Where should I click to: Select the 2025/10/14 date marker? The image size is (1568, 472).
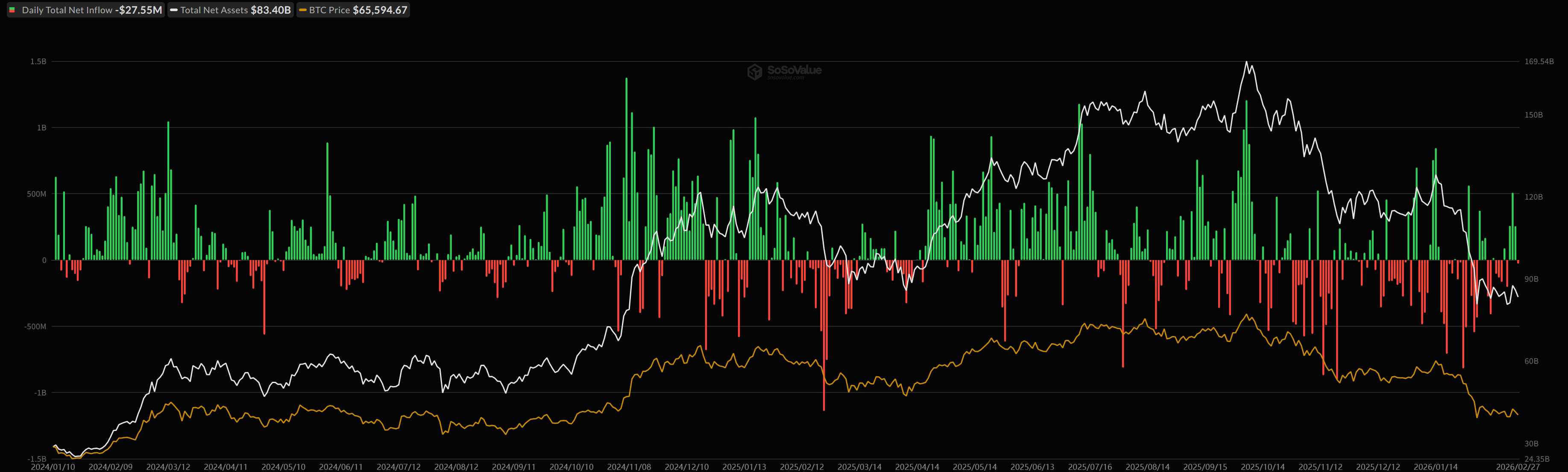coord(1263,467)
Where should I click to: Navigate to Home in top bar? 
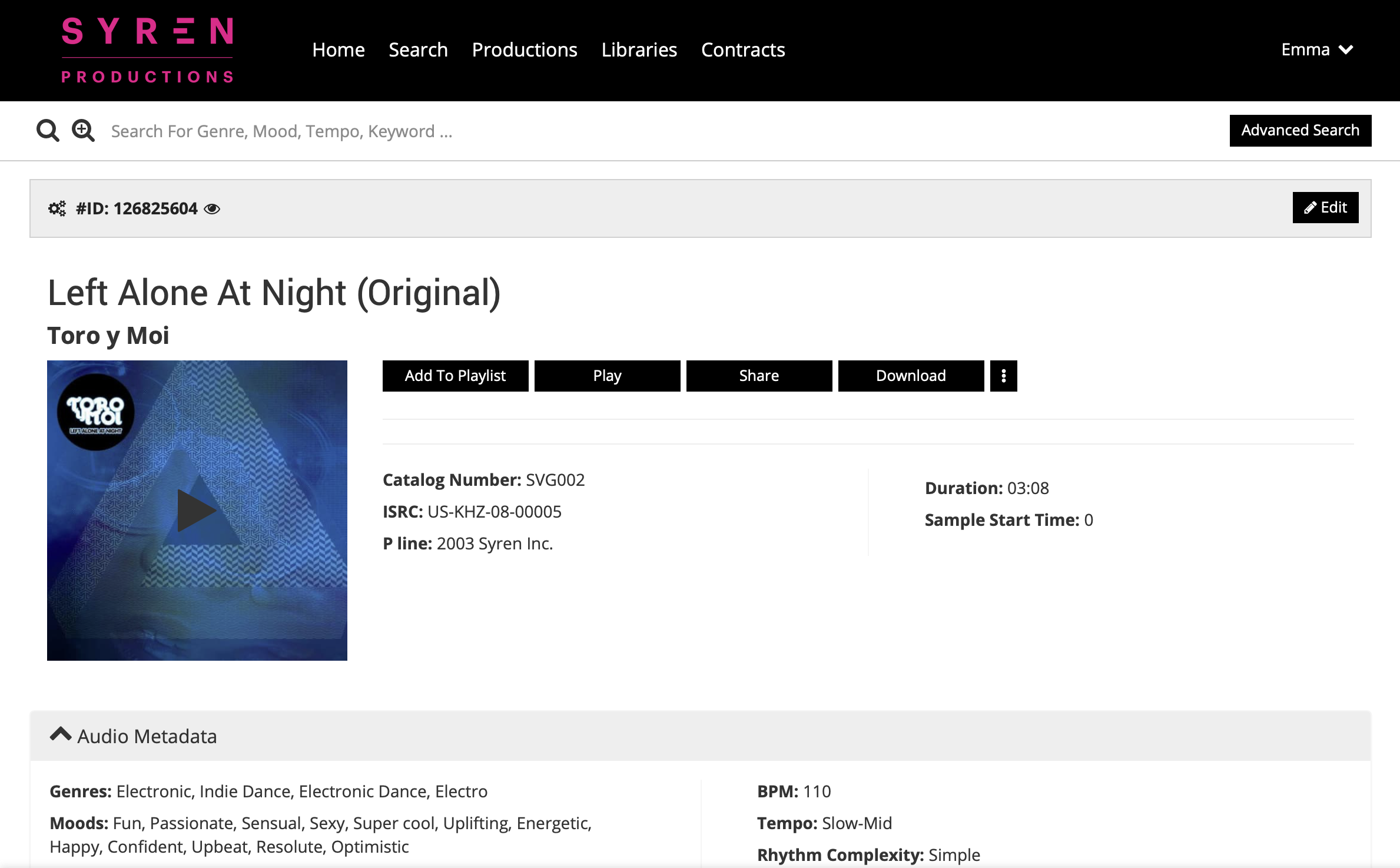tap(339, 50)
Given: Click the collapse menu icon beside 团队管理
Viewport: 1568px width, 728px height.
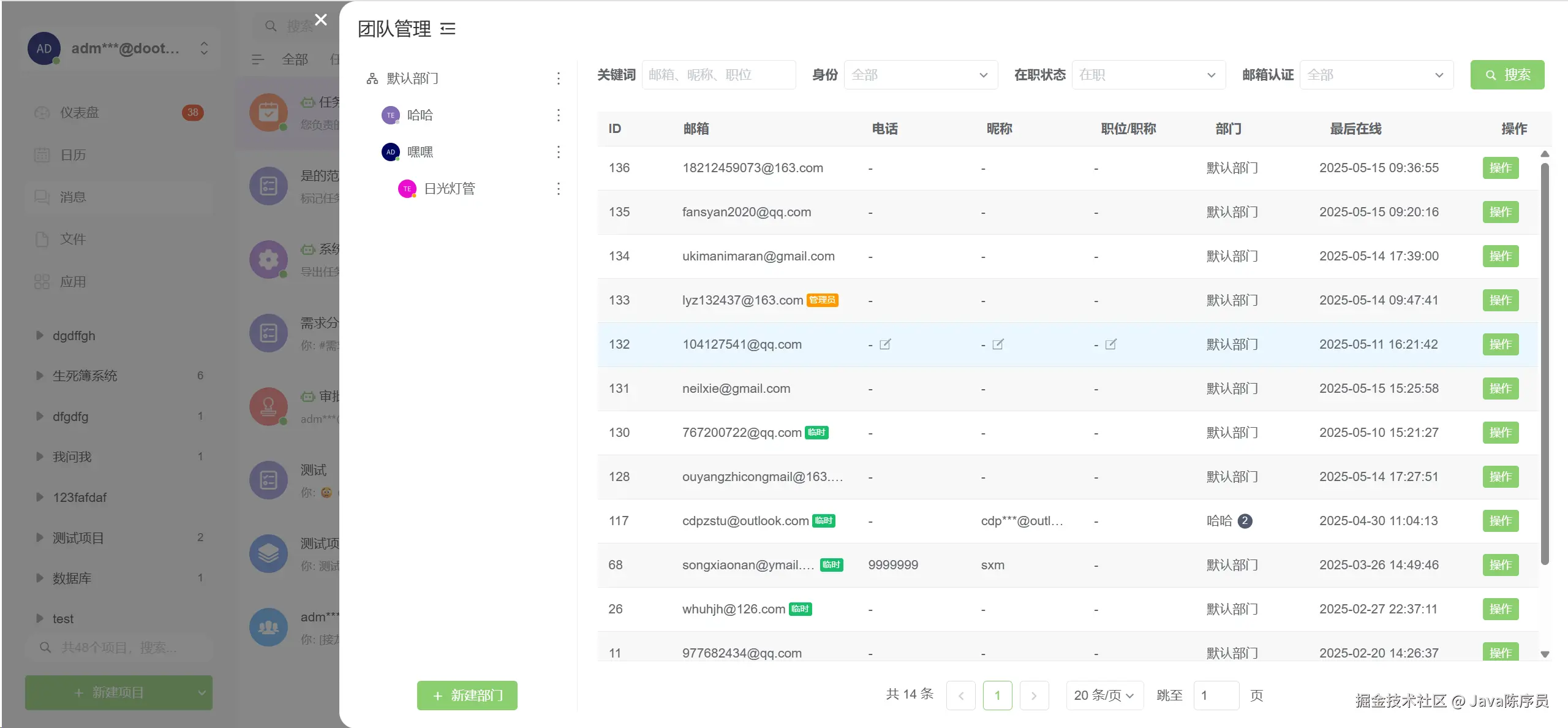Looking at the screenshot, I should (x=448, y=29).
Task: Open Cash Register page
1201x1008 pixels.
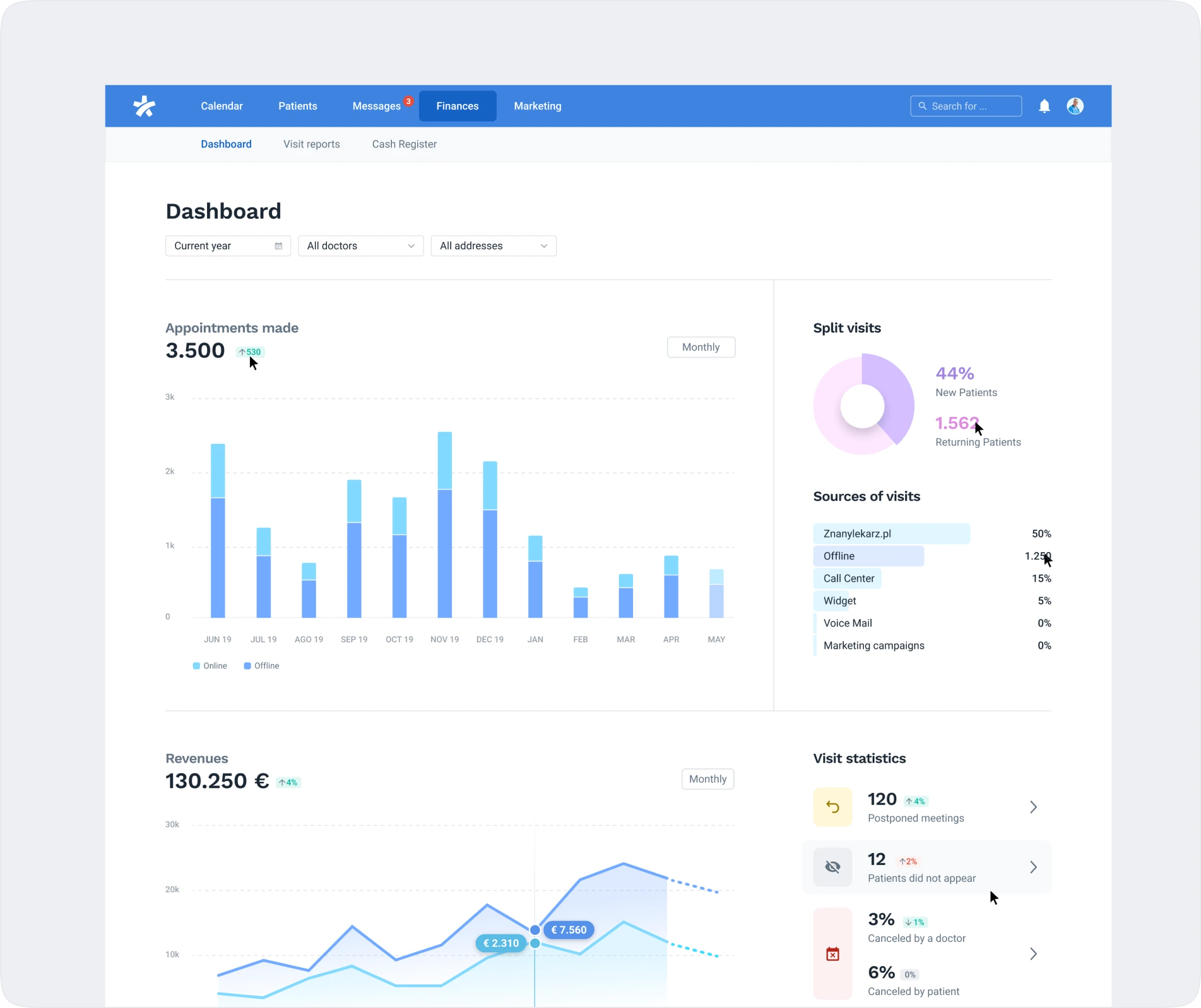Action: click(404, 144)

+++

*Try it*
Everything in the listing should be copied exactly, apart from the images it holds.

*Task solution*
Where should I click to: Select the 2025/10/14 date marker? The image size is (1568, 472).
coord(1263,467)
Where should I click to: Navigate to Home in top bar? 
tap(339, 50)
Given: Click the collapse menu icon beside 团队管理
Viewport: 1568px width, 728px height.
Looking at the screenshot, I should (x=448, y=29).
Task: Open Cash Register page
1201x1008 pixels.
Action: click(404, 144)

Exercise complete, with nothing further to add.